- [Work item]:
Reproduce all records verbatim.

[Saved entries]
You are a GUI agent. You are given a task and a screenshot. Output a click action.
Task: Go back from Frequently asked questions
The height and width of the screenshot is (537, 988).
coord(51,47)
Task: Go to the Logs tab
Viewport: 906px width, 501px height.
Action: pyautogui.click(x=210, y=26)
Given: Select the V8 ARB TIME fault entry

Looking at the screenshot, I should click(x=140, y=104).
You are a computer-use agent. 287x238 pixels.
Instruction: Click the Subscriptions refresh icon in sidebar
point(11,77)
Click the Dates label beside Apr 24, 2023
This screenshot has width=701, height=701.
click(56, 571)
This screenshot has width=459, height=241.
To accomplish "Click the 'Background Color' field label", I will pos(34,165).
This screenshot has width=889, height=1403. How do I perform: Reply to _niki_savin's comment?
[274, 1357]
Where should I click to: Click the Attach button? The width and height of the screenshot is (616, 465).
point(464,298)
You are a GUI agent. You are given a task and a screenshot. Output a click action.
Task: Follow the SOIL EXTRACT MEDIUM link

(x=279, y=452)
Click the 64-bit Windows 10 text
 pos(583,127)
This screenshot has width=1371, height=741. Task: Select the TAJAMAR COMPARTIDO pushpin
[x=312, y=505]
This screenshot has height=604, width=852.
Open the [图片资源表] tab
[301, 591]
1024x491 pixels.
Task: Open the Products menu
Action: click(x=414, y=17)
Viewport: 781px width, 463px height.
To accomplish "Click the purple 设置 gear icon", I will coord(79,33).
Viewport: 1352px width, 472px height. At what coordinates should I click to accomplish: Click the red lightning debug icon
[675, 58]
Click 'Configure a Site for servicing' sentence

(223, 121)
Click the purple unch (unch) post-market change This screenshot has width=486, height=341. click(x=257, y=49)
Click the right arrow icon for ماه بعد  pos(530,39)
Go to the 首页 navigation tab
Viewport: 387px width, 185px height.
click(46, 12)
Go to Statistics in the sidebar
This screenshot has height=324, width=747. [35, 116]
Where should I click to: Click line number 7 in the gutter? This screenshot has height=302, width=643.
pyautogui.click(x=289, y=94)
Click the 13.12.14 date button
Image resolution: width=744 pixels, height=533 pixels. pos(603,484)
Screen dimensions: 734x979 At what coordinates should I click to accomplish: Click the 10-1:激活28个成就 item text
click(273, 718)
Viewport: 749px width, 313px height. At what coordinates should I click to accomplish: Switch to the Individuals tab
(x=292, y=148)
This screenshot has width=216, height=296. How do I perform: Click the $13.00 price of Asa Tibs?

- [Result]:
You are a GUI agent. You are given a task and a screenshot. Output a click action.
Task: Go back from Frequently asked questions
The height and width of the screenshot is (537, 988).
coord(51,47)
Task: Go to the Logs tab
Viewport: 906px width, 501px height.
Action: pyautogui.click(x=210, y=26)
Given: Select the V8 ARB TIME fault entry

Looking at the screenshot, I should click(x=140, y=104).
You are a computer-use agent. 287x238 pixels.
Instruction: Click the Subscriptions refresh icon in sidebar
point(11,77)
Click the Dates label beside Apr 24, 2023
This screenshot has width=701, height=701.
click(56, 571)
This screenshot has width=459, height=241.
To accomplish "Click the 'Background Color' field label", I will pos(34,165).
This screenshot has width=889, height=1403. How do I perform: Reply to _niki_savin's comment?
[274, 1357]
Where should I click to: Click the Attach button? The width and height of the screenshot is (616, 465).
point(464,298)
You are a GUI agent. You are given a task and a screenshot. Output a click action.
Task: Follow the SOIL EXTRACT MEDIUM link

(x=279, y=452)
Click the 64-bit Windows 10 text
 pos(583,127)
This screenshot has width=1371, height=741. Task: Select the TAJAMAR COMPARTIDO pushpin
[x=312, y=505]
This screenshot has height=604, width=852.
Open the [图片资源表] tab
[301, 591]
1024x491 pixels.
Task: Open the Products menu
Action: click(x=414, y=17)
Viewport: 781px width, 463px height.
To accomplish "Click the purple 设置 gear icon", I will coord(79,33).
Viewport: 1352px width, 472px height. At what coordinates should I click to accomplish: Click the red lightning debug icon
[675, 58]
Click 'Configure a Site for servicing' sentence

(223, 121)
Click the purple unch (unch) post-market change This screenshot has width=486, height=341. click(x=257, y=49)
Click the right arrow icon for ماه بعد  pos(530,39)
Go to the 首页 navigation tab
Viewport: 387px width, 185px height.
click(46, 12)
Go to Statistics in the sidebar
This screenshot has height=324, width=747. [35, 116]
Where should I click to: Click line number 7 in the gutter? This screenshot has height=302, width=643.
pyautogui.click(x=289, y=94)
Click the 13.12.14 date button
Image resolution: width=744 pixels, height=533 pixels. pos(603,484)
Screen dimensions: 734x979 At what coordinates should I click to accomplish: Click the 10-1:激活28个成就 item text
click(273, 718)
Viewport: 749px width, 313px height. At what coordinates should I click to accomplish: Switch to the Individuals tab
(x=292, y=148)
This screenshot has width=216, height=296. How do I perform: Click the $13.00 price of Asa Tibs?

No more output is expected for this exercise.